Work to be completed: Going down the listing below, print exactly each line from the one with "The width and height of the screenshot is (1568, 735)." up to and including the one with "Check the box", and skip the rest.
------ Material provided ------
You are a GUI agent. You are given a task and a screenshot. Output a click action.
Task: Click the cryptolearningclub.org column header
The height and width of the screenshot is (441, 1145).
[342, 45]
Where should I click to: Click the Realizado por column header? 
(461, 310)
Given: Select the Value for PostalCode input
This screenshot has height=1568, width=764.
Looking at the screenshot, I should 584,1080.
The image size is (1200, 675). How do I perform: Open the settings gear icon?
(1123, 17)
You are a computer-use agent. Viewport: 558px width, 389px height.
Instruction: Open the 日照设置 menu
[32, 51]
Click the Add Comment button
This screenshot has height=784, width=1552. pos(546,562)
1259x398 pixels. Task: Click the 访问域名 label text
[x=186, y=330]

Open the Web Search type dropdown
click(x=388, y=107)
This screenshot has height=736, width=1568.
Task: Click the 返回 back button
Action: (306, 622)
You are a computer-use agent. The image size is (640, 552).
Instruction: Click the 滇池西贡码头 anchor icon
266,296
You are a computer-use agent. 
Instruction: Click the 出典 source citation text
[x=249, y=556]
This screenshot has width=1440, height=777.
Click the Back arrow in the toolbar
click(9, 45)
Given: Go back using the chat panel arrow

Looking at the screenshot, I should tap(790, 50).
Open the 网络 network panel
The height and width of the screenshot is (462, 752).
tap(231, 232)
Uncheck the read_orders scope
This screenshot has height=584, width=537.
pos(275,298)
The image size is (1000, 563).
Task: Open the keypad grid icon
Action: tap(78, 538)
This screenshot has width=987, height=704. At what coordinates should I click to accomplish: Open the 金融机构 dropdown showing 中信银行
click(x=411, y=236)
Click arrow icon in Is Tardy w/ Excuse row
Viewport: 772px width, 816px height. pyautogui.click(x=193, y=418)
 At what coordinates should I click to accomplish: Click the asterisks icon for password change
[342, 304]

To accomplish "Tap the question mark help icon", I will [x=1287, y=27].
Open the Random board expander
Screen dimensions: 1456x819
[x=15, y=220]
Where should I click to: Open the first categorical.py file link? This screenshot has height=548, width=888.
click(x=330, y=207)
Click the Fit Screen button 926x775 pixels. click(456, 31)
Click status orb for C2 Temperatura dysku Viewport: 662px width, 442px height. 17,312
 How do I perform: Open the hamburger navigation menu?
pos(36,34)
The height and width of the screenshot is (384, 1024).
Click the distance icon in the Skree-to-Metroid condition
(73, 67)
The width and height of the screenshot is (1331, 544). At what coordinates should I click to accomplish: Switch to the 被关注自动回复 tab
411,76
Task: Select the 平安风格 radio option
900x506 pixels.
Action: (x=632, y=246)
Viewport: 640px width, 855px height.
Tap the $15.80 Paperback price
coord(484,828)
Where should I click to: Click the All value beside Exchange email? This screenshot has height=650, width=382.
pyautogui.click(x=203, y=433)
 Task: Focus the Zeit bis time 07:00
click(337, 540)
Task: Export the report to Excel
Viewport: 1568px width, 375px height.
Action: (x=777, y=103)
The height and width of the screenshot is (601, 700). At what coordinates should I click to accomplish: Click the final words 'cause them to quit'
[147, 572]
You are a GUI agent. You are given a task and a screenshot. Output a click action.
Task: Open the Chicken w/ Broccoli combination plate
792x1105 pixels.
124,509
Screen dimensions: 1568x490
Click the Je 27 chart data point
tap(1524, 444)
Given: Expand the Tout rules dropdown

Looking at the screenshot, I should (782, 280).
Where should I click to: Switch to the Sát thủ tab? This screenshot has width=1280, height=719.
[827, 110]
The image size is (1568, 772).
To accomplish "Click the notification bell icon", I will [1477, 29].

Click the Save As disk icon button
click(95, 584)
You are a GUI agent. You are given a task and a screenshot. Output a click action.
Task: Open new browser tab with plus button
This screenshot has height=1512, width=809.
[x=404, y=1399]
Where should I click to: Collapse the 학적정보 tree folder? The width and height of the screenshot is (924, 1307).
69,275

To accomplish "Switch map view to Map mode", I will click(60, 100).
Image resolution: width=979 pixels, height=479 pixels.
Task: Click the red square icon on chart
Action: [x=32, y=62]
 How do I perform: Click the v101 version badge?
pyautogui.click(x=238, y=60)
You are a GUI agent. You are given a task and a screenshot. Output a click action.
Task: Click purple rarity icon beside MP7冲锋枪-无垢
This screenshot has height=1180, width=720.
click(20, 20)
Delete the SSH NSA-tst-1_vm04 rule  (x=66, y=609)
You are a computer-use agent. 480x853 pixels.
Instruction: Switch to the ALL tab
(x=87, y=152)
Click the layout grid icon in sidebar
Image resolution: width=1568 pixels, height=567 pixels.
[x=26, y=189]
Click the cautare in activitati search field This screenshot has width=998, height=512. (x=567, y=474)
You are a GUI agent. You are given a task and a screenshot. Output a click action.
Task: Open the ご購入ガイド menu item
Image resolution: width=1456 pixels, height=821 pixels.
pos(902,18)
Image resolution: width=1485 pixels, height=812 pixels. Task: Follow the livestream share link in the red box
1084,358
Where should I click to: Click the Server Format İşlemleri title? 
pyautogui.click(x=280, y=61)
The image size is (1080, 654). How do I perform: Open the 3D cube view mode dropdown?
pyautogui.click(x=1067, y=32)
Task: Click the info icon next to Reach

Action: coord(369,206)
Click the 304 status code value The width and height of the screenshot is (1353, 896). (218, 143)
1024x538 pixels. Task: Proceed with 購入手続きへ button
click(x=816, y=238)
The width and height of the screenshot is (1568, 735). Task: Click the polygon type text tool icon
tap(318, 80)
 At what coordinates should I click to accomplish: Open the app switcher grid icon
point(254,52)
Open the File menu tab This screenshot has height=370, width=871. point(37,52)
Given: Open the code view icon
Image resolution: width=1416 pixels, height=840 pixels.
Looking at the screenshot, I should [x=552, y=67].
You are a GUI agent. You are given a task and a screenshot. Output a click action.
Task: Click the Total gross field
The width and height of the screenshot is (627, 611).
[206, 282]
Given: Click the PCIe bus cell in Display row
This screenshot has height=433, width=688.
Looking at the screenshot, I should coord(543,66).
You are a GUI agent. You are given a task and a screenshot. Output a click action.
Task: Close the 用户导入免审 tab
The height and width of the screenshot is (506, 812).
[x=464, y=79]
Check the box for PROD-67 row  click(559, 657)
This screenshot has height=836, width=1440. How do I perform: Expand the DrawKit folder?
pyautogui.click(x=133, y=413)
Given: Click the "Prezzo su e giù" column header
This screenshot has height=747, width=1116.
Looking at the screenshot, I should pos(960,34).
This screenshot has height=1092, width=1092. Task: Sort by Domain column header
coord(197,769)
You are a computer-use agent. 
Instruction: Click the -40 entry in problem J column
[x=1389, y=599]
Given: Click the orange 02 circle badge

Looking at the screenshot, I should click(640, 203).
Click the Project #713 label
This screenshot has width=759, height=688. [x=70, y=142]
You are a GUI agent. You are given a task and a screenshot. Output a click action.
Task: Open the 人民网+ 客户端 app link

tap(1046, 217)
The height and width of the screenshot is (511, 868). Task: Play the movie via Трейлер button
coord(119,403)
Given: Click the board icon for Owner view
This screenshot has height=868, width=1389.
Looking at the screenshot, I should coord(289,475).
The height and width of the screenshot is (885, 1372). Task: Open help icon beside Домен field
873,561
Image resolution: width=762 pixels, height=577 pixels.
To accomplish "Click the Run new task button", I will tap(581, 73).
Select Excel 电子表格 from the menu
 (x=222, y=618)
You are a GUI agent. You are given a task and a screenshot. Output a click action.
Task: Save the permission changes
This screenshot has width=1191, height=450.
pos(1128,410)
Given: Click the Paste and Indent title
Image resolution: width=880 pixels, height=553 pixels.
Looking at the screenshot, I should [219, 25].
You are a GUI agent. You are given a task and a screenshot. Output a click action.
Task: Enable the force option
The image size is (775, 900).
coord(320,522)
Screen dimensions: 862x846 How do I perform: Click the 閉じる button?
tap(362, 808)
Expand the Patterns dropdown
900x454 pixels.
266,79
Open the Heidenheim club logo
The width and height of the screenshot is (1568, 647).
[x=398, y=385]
------
Reply:
The width and height of the screenshot is (1568, 735). Task: Click the polygon type text tool icon
tap(318, 80)
 At what coordinates should I click to accomplish: Open the app switcher grid icon
point(254,52)
Open the File menu tab This screenshot has height=370, width=871. point(37,52)
Given: Open the code view icon
Image resolution: width=1416 pixels, height=840 pixels.
Looking at the screenshot, I should [x=552, y=67].
You are a GUI agent. You are given a task and a screenshot. Output a click action.
Task: Click the Total gross field
The width and height of the screenshot is (627, 611).
[206, 282]
Given: Click the PCIe bus cell in Display row
This screenshot has height=433, width=688.
Looking at the screenshot, I should coord(543,66).
You are a GUI agent. You are given a task and a screenshot. Output a click action.
Task: Close the 用户导入免审 tab
The height and width of the screenshot is (506, 812).
[x=464, y=79]
Check the box for PROD-67 row  click(559, 657)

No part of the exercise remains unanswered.